REPUBLICANS have often been indignant at being portrayed as waging a “war on women,” and the rhetoric sometimes was, indeed, a bit over the top. Until Donald Trump showed up.
Trump seems to be trying a strategy of what Ted Cruz would call “carpet bombing,” insulting Carly Fiorina’s face, Megyn Kelly’s menstrual cycle, Heidi Cruz’s looks and now Hillary Clinton’s “woman’s card.”
This is the card that in the United States earns women just 92 cents to a male worker’s dollar, less than one-fifth of the seats in Congress, a bare 19 percent of corporate board seats, an assault every nine seconds — and free catcalls and condescension! Frankly, I’ll stick with my MasterCard.
Yet many on the right passionately believe that Clinton and other women get a pass because of this woman’s card (Rush Limbaugh, even more blunt, calls it playing the vagina card). Really? A twice-elected senator and former secretary of state is benefiting from a gender shortcut, even as her male opponent would be the first president in history never to have held elective, military or cabinet office?

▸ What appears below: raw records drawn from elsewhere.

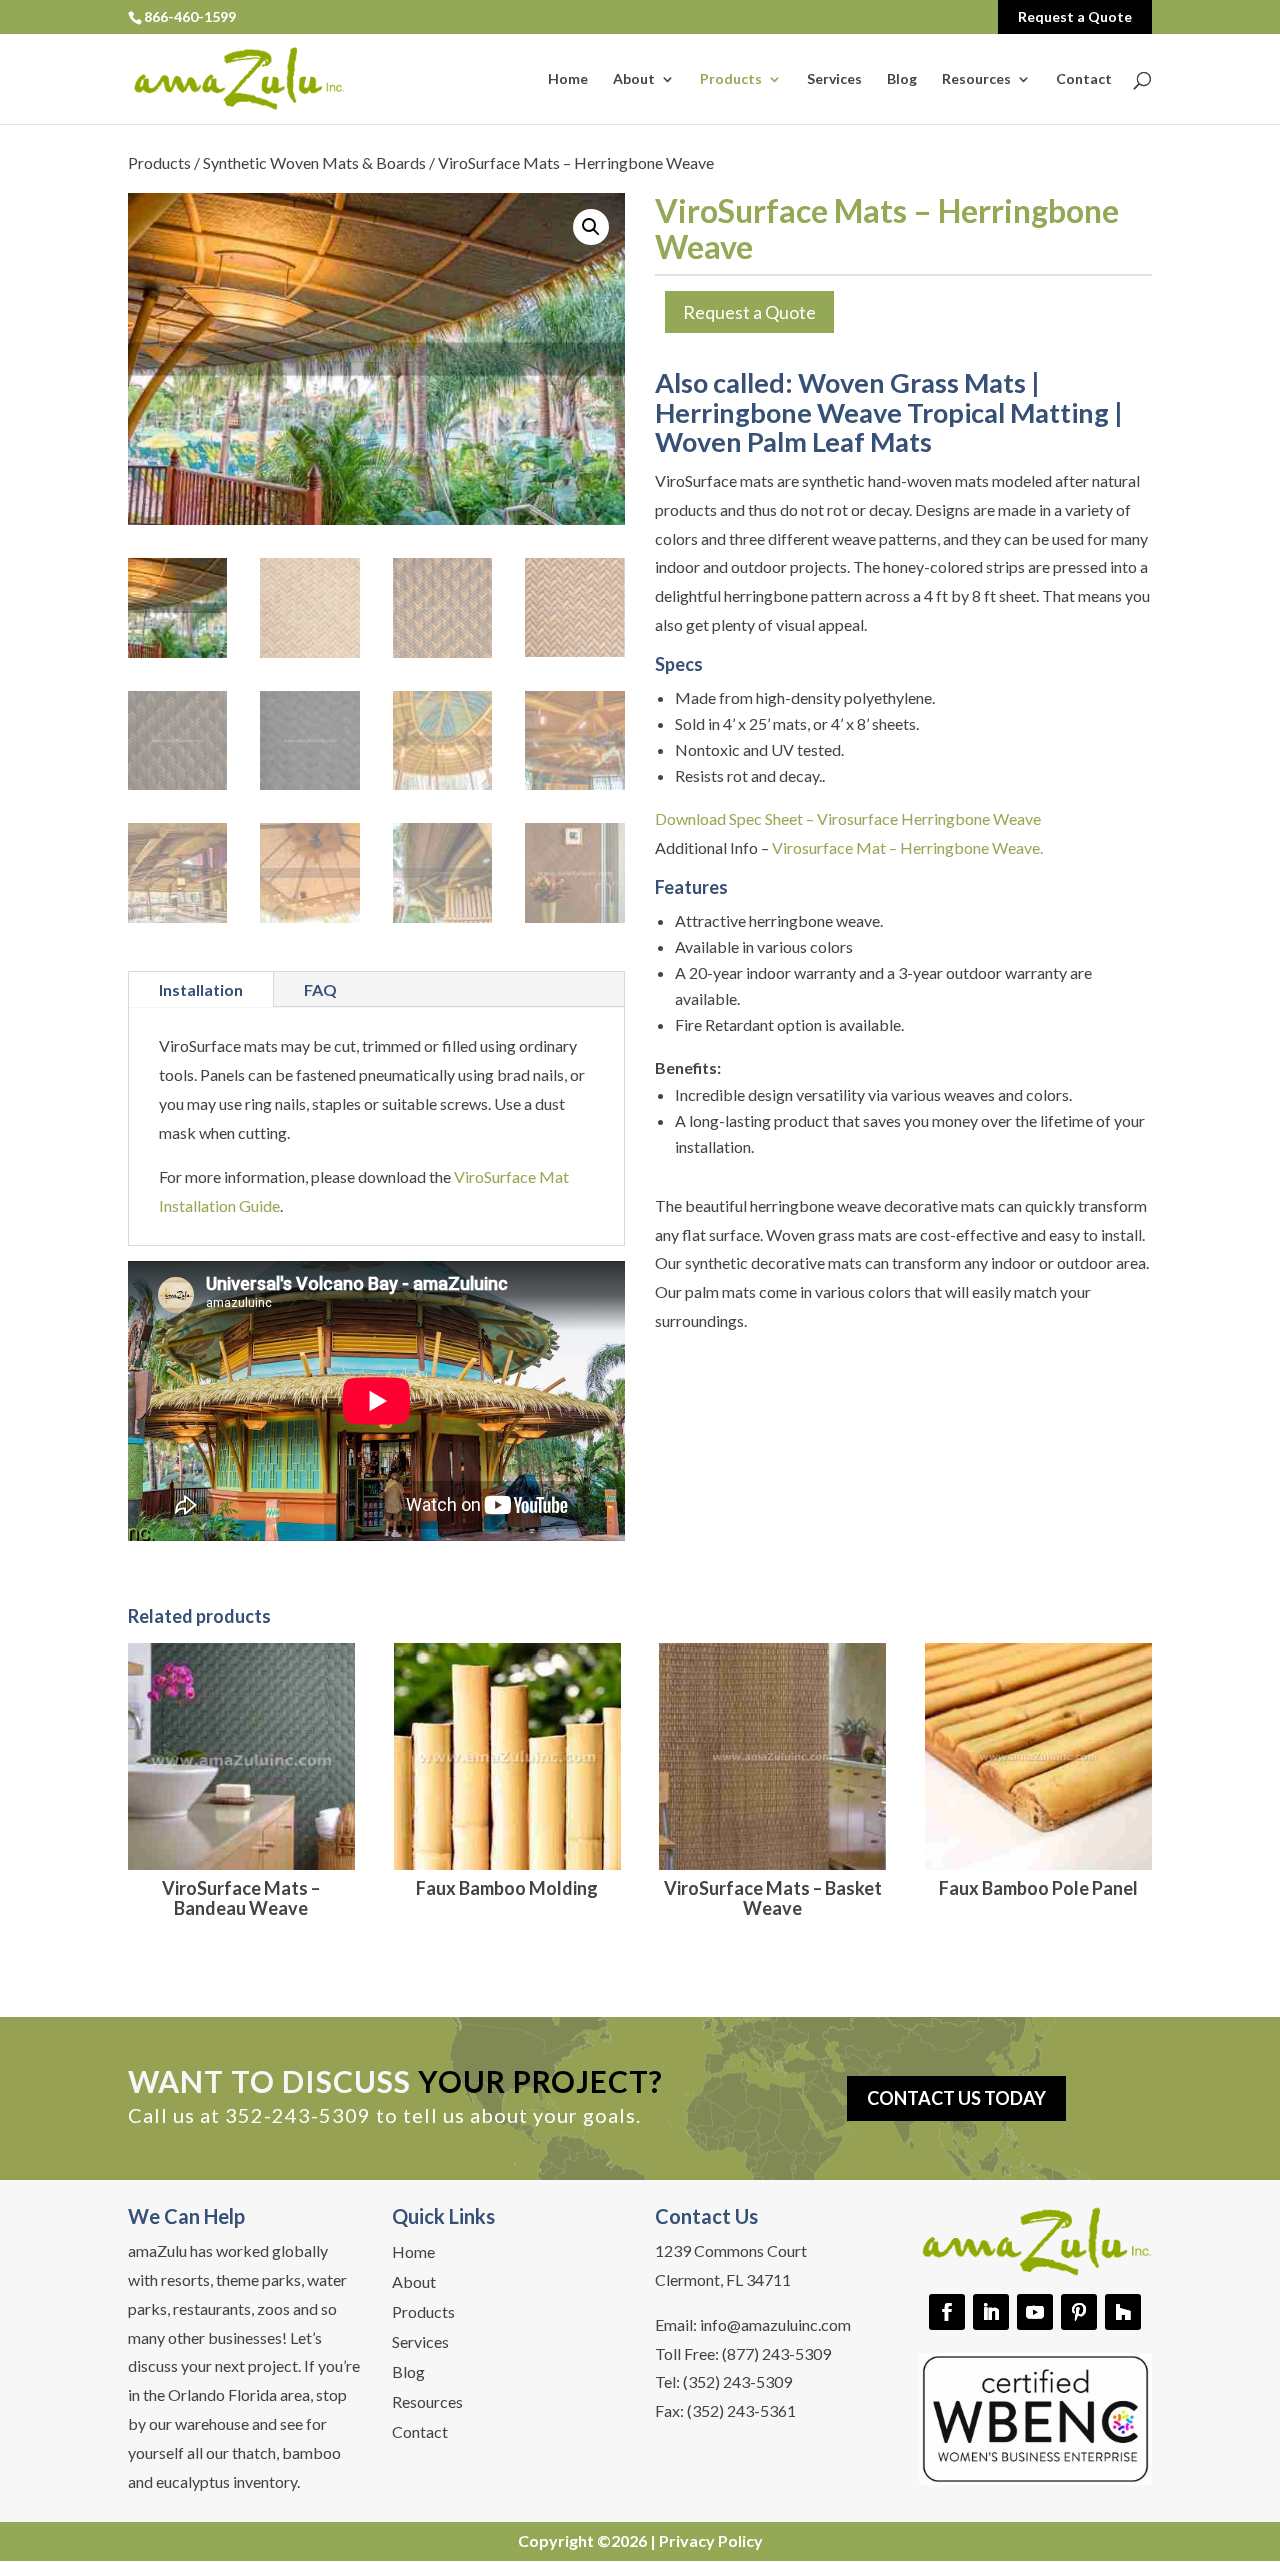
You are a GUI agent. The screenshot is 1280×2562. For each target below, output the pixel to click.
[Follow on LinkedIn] (991, 2312)
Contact (1084, 79)
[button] (591, 227)
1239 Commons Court (731, 2250)
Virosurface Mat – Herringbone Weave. (907, 847)
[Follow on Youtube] (1035, 2312)
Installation (201, 989)
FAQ (320, 989)
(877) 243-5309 (776, 2353)
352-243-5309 (298, 2115)
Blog (902, 79)
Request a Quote (1075, 16)
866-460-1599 (190, 16)
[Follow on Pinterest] (1079, 2312)
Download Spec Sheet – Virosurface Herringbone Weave (848, 818)
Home (568, 79)
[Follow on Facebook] (947, 2312)
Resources (976, 79)
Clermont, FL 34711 (723, 2279)
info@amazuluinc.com (775, 2324)
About (634, 79)
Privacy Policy (711, 2540)
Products (731, 79)
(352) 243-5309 (737, 2381)
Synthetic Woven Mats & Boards (314, 162)
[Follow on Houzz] (1123, 2312)
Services (834, 79)
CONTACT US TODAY (956, 2098)
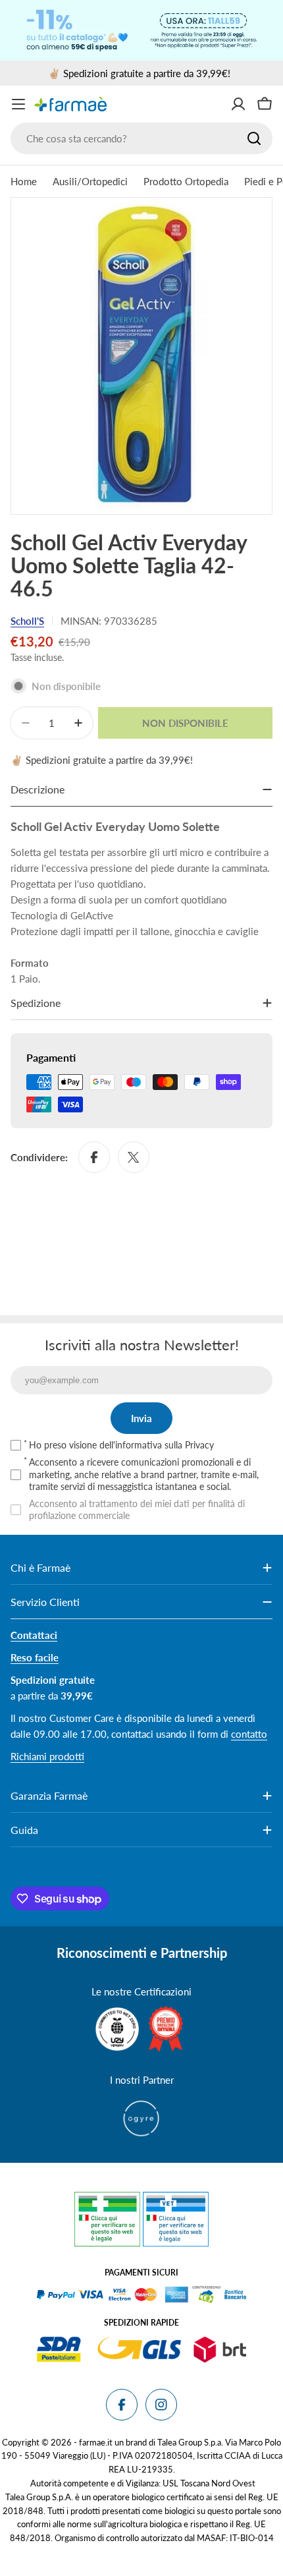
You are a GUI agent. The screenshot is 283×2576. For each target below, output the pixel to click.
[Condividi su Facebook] (94, 1157)
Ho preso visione (121, 1444)
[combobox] (141, 138)
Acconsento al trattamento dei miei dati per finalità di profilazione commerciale (137, 1509)
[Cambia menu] (18, 104)
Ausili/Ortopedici (90, 181)
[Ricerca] (254, 138)
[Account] (238, 104)
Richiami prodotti (47, 1756)
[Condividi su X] (133, 1157)
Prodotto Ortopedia (185, 181)
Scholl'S (27, 621)
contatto (249, 1734)
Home (24, 181)
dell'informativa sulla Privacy (156, 1444)
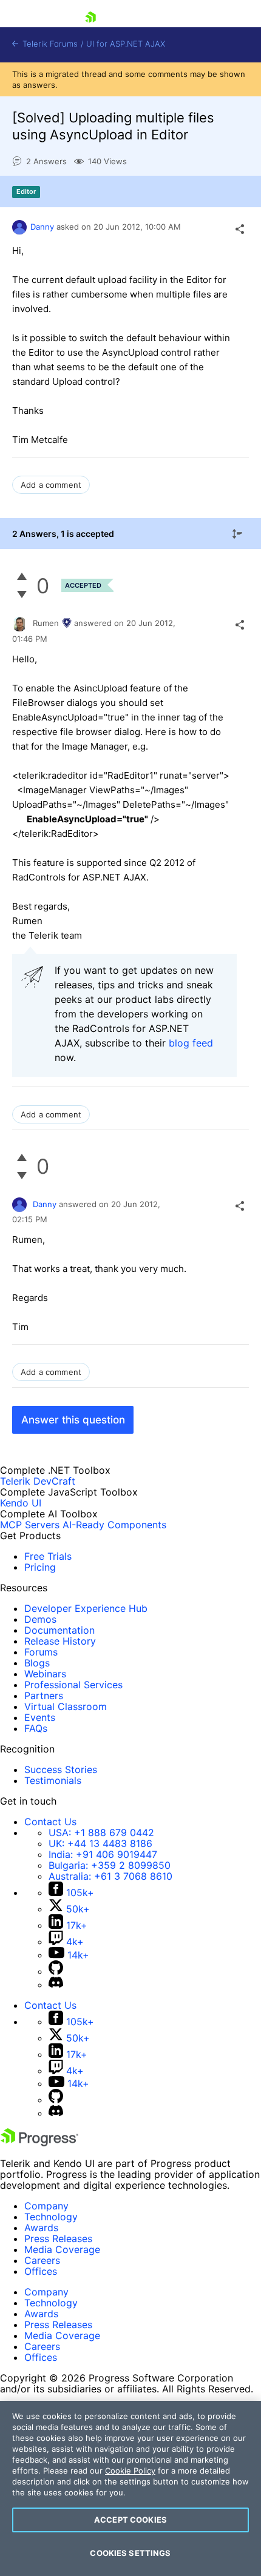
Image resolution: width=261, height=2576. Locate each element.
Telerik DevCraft (37, 1481)
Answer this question (73, 1420)
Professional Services (73, 1685)
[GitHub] (56, 1971)
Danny (42, 226)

To me, it looks as if Trump is playing the man’s card!
The evidence is that the woman’s card is less than worthless: There’s abundant research showing that men and women alike tend to judge women more harshly than men. One of the best-known experiments is called the Goldberg paradigm, and it asks research subjects to evaluate an essay or speech. In countries all over the world, both men and women judge the same piece more negatively when they are told it is by a woman, more positively when they believe it is by a man.
In a more recent experiment, more than 120 scientists around the United States were asked to evaluate an application for a job as laboratory manager. In half the cases, the name on the application was Jennifer, in the other half it was John, but everything else was identical.
The scientists recommended John more highly than Jennifer, were more willing to mentor John than Jennifer, and on average suggested a salary for John that was 14 percent higher than the one they suggested for Jennifer. It didn’t seem to matter whether the scientists were male or female.
Likewise, female musicians are rated more highly when they perform in gender-blind auditions from behind a screen. One study found that conducting auditions from behind a screen increases by 50 percent the chance that a woman will advance out of preliminary audition rounds.
The problem isn’t exactly misogyny. We’ve come a long way since President Richard Nixon told an aide why he wouldn’t appoint a woman to the Supreme Court: “I’m not for women, frankly, in any job. I don’t want any of them around. Thank God we don’t have any in the cabinet.”
Today it’s not a clear-cut case of men oppressing women. It seems to be more about unconscious bias, a patriarchal attitude that is absorbed and transmitted by men and women alike — which is one reason women often aren’t much help to other women.
“Women aren’t particularly nice to women,” notes Esther Duflo, an economist at M.I.T. who has studied gender issues. She observes that in Spain, researchers found that having more women randomly assigned to a committee evaluating judiciary candidates actually hurts the prospects of female candidates. A similar study found that on Italian academic evaluation committees, women evaluate female candidates more harshly than men do.
A central challenge is that it’s difficult for women to be perceived as both competent and likable: If they’re seen as competent, they’re grating nags, while if they’re perceived as nice, they’re airheads. There’s no such trade-off for men.
Rosabeth Moss Kanter, a Harvard Business School professor, has conducted pioneering studies of women in the business world and says that the first women at their level tended to be stereotyped in one of four ways: as a mother figure, as a sex object, as a cheerleader or as a tough-as-nails “iron maiden.” “If you have to be stereotyped, that’s the best one, the iron maiden,” she adds.
Indeed, the first women as leaders in democratic systems — people like Golda Meir, Margaret Thatcher, Angela Merkel — have often been tough, hawkish figures, and Kanter says it may be easier for voters to support this kind of woman rather than one who is more traditionally feminine. Hillary Clinton also fits into that hard-bitten, hawkish archetype.
So what do we make of this research? I’d say that if Clinton leads Trump in the head-to-head polls, maybe it’s because of gaps in experience, policies, temperament and judgment. It’s certainly not about the “woman’s card,” which is like a credit card that isn’t accepted anywhere but carries a $3,000 annual fee.
It has been said that Ginger Rogers did everything that Fred Astaire did — just backward and in high heels. Now that’s the woman’s card.